Optimization of the active controlled microfluidic valve with annular boundary

In our previous report, the active controlled microfluidic valve with annular boundary driven by the circular piezoelectric unimorph actuator was presented. In order to improve the performance of the active controlled microfluidic valve with annular boundary, the optimization of the active controlled microfluidic valve with annular boundary is presented. For simplify the optimal design, we mainly optimize the radius and thickness of piezoelectric ceramics based on the multiobjective parameter optimization theory according to the constraint conditions for the design variables. The research results show that: (1)The deflection of the circular piezoelectric unimorph actuator is nonlinear with the radius of piezoelectric ceramics. The deflection first increases and then decreases with the increase of radius; (2)The flowrate of the valve increases with the increase of piezoelectric ceramic radius. When the radius of piezoelectric ceramic is about 8 mm, the flowrate reaches the maximum value of 0.54 ml/s.
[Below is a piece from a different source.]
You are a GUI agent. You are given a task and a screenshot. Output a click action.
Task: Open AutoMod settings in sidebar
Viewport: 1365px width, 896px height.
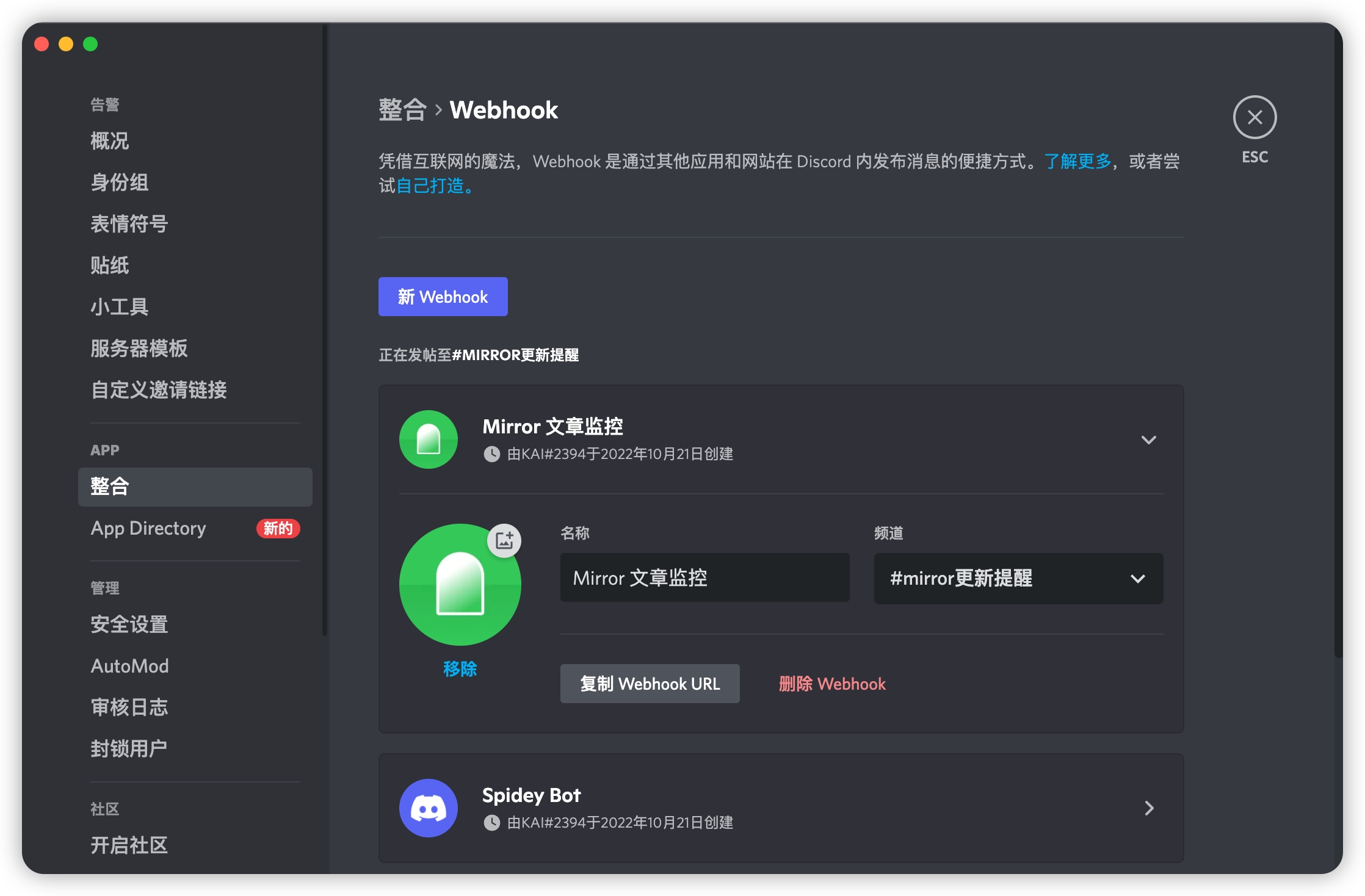(x=129, y=665)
When increases the radius of the piezoelectric ceramic, the flowrate of the active controlled microfluidic valve with annular boundary decreases; (3)The ACMV with annular boundary has a nonlinear relationship with the thickness of piezoelectric ceramic, which decreases with the thickness of piezoelectric ceramic. When increases the thickness of piezoelectric ceramic from 0.1 mm to 0.2 mm, the maximum flow difference is 0.49 ml/s. The optimization results provide a theoretical basis for the design of the microfluidic active control pump.